## [Zadanie do wykonania]
Ułóż w numerowaną listę wiersze, zaczynając od wiersza zawierającego „Open the NFTプロジェクト10選”, a kończąc na wierszu zawierającym „pos(359,432)”, oba włącznie. Puste wiersze pomiń.
━━━
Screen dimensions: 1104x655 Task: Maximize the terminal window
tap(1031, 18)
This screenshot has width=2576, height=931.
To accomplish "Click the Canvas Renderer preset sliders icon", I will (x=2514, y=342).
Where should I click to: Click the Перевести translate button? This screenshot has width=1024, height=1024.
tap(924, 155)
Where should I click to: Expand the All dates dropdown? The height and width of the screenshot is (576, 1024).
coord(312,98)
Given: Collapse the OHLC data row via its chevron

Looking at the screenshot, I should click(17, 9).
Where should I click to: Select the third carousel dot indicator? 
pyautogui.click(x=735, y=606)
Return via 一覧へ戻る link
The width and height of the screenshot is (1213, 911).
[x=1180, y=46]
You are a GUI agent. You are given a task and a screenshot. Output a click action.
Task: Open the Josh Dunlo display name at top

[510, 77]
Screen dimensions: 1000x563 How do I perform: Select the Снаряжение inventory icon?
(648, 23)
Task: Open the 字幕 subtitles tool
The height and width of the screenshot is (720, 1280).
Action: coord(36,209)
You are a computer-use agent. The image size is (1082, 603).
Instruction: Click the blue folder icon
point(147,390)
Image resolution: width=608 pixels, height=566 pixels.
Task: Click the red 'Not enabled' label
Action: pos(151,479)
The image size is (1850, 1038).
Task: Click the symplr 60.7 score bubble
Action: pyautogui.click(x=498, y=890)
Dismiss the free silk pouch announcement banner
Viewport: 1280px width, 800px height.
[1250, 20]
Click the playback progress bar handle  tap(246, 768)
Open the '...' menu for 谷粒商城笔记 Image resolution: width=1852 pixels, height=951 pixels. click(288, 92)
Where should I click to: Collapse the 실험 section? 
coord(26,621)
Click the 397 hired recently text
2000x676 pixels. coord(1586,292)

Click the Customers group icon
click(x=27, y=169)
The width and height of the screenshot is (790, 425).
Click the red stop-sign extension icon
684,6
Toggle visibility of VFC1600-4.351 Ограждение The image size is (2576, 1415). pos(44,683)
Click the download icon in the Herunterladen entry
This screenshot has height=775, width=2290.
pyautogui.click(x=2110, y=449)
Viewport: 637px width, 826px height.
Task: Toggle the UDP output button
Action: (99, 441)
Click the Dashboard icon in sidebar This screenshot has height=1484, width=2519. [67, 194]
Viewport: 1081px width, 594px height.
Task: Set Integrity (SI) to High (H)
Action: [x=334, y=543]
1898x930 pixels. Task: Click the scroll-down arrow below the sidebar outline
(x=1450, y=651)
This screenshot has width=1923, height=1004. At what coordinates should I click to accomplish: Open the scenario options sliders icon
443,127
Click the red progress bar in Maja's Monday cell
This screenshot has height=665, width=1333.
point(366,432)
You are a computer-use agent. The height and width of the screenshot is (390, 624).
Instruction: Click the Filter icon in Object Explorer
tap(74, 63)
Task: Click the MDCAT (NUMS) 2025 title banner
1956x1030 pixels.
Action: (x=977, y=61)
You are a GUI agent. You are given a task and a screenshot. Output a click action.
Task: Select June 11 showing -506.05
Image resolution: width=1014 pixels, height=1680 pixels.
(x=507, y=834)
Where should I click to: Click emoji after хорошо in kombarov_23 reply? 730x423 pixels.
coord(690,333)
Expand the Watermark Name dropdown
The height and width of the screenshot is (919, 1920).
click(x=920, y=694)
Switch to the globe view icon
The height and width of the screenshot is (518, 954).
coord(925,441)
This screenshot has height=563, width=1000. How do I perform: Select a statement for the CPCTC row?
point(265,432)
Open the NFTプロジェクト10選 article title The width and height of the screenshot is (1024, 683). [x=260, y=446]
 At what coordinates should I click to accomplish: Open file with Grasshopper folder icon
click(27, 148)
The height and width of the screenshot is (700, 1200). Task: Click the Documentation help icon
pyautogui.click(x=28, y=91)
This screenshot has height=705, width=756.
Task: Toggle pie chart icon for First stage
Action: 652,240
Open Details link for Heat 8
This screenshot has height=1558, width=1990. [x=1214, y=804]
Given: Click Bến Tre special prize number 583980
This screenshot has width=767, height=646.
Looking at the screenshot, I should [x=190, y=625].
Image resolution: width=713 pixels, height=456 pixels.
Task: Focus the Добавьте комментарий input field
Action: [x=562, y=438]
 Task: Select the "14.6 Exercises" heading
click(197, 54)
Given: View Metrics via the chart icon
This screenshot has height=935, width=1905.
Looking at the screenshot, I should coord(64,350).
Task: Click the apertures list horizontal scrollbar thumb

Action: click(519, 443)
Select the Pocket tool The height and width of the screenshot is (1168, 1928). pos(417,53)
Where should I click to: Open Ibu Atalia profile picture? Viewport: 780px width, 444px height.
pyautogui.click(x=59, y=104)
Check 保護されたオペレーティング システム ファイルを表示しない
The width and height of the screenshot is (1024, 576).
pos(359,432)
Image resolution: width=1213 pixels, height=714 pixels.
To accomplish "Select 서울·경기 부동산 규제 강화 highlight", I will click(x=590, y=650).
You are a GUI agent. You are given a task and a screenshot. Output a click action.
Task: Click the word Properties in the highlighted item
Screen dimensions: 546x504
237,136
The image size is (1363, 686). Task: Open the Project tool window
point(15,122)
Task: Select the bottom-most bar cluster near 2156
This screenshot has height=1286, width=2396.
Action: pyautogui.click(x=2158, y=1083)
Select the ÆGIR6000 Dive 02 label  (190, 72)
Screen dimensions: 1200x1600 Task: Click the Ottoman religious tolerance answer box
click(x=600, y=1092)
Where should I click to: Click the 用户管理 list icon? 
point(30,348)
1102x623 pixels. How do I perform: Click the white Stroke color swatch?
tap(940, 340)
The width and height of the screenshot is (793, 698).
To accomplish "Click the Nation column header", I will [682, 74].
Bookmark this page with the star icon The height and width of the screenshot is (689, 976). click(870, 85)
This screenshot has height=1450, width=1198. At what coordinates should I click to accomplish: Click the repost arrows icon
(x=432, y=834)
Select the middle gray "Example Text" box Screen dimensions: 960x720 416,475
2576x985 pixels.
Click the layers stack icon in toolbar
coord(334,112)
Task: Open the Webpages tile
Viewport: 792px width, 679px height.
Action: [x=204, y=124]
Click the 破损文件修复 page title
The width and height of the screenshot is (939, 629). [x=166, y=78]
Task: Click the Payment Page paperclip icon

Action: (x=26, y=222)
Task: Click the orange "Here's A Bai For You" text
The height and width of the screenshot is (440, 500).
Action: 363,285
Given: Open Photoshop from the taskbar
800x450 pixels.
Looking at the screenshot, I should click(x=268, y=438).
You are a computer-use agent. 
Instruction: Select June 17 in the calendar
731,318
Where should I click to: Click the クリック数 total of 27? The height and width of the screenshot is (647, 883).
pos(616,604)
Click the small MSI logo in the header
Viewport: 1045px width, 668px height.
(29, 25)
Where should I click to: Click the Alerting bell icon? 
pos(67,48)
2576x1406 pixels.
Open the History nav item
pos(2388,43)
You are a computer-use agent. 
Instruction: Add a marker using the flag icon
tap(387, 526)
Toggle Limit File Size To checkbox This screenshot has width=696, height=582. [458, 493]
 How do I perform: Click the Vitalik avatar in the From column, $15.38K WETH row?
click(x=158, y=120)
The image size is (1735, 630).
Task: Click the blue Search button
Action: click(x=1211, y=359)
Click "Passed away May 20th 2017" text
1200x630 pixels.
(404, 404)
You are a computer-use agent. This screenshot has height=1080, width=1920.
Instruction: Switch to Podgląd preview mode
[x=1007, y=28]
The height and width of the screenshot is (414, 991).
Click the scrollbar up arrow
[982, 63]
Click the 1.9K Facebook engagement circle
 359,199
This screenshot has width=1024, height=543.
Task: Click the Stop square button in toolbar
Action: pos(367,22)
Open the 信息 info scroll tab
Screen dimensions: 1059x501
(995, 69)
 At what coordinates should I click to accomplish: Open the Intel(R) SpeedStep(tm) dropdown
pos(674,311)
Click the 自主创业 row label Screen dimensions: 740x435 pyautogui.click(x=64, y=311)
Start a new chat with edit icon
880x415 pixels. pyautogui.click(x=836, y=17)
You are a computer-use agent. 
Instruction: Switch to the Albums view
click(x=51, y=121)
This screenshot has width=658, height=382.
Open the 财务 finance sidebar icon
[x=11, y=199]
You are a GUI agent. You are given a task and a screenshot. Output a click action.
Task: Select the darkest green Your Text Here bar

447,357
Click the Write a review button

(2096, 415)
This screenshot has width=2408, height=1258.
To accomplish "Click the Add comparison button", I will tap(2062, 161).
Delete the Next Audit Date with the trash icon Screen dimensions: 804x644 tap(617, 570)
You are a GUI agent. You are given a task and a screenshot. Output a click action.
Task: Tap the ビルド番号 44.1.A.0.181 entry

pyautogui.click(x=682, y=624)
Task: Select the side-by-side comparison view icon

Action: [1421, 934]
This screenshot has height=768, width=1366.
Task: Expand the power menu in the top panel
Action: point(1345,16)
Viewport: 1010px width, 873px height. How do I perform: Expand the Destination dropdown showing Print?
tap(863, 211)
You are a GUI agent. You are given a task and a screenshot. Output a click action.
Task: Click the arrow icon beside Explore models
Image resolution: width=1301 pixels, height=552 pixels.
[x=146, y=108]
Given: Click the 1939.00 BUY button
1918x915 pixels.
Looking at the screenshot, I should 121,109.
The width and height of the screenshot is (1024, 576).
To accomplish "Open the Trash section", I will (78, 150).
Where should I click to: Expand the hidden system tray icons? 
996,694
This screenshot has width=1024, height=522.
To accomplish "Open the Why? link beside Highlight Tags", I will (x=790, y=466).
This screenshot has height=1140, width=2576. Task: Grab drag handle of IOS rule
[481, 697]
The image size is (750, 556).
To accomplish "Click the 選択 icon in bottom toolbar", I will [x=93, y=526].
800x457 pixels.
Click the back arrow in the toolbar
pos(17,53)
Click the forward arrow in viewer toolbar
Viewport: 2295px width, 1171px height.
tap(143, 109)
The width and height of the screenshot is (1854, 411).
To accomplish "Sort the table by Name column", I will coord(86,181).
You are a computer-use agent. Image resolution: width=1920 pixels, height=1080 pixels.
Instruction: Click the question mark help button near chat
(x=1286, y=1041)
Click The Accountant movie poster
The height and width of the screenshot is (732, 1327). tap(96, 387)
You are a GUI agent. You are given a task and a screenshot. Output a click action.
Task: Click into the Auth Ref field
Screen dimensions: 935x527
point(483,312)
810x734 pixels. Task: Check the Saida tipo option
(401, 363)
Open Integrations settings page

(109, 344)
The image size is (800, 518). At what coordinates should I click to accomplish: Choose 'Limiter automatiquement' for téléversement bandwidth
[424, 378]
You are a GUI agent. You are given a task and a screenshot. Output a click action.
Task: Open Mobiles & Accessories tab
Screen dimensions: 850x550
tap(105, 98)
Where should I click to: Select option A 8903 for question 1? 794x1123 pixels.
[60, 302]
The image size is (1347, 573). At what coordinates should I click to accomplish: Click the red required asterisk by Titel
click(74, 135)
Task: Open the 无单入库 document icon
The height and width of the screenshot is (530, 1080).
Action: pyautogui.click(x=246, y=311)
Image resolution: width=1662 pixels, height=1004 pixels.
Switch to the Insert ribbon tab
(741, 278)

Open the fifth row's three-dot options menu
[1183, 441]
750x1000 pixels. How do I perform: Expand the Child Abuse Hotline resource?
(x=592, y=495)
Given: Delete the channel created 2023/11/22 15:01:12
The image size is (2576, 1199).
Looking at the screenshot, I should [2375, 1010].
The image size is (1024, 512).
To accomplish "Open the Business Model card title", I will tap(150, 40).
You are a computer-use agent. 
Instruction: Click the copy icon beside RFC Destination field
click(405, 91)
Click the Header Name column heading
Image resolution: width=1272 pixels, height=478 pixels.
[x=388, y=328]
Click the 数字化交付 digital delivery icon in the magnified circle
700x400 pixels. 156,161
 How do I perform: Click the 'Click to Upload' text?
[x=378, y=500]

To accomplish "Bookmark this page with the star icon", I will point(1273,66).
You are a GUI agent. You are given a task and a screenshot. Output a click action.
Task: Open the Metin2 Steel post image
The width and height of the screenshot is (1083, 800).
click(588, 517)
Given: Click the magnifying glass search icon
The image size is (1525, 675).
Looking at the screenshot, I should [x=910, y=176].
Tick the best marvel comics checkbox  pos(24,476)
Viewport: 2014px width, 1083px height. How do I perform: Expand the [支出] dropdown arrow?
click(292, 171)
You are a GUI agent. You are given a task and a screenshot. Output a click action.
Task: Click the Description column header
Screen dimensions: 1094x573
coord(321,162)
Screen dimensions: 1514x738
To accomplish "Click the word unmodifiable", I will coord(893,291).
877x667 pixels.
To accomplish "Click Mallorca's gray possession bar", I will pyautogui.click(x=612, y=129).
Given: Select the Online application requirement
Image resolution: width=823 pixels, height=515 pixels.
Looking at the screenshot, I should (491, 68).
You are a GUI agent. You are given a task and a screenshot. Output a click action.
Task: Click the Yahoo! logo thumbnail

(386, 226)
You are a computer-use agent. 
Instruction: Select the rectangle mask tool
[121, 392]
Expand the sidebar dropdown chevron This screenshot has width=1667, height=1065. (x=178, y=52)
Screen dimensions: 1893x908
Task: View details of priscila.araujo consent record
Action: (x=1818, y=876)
━━━
## [Wykonane zadanie]
1. Open the NFTプロジェクト10選 article title The width and height of the screenshot is (1024, 683). [x=260, y=446]
2.  At what coordinates should I click to accomplish: Open file with Grasshopper folder icon
3. click(27, 148)
4. The height and width of the screenshot is (700, 1200). Task: Click the Documentation help icon
5. pyautogui.click(x=28, y=91)
6. This screenshot has height=705, width=756.
7. Task: Toggle pie chart icon for First stage
8. Action: 652,240
9. Open Details link for Heat 8
10. This screenshot has height=1558, width=1990. [x=1214, y=804]
11. Given: Click Bến Tre special prize number 583980
12. This screenshot has width=767, height=646.
13. Looking at the screenshot, I should [x=190, y=625].
14. Image resolution: width=713 pixels, height=456 pixels.
15. Task: Focus the Добавьте комментарий input field
16. Action: [x=562, y=438]
17.  Task: Select the "14.6 Exercises" heading
18. click(197, 54)
19. Given: View Metrics via the chart icon
20. This screenshot has height=935, width=1905.
21. Looking at the screenshot, I should coord(64,350).
22. Task: Click the apertures list horizontal scrollbar thumb
23. Action: click(519, 443)
24. Select the Pocket tool The height and width of the screenshot is (1168, 1928). pos(417,53)
25. Where should I click to: Open Ibu Atalia profile picture? Viewport: 780px width, 444px height.
26. pyautogui.click(x=59, y=104)
27. Check 保護されたオペレーティング システム ファイルを表示しない
28. The width and height of the screenshot is (1024, 576).
29. pos(359,432)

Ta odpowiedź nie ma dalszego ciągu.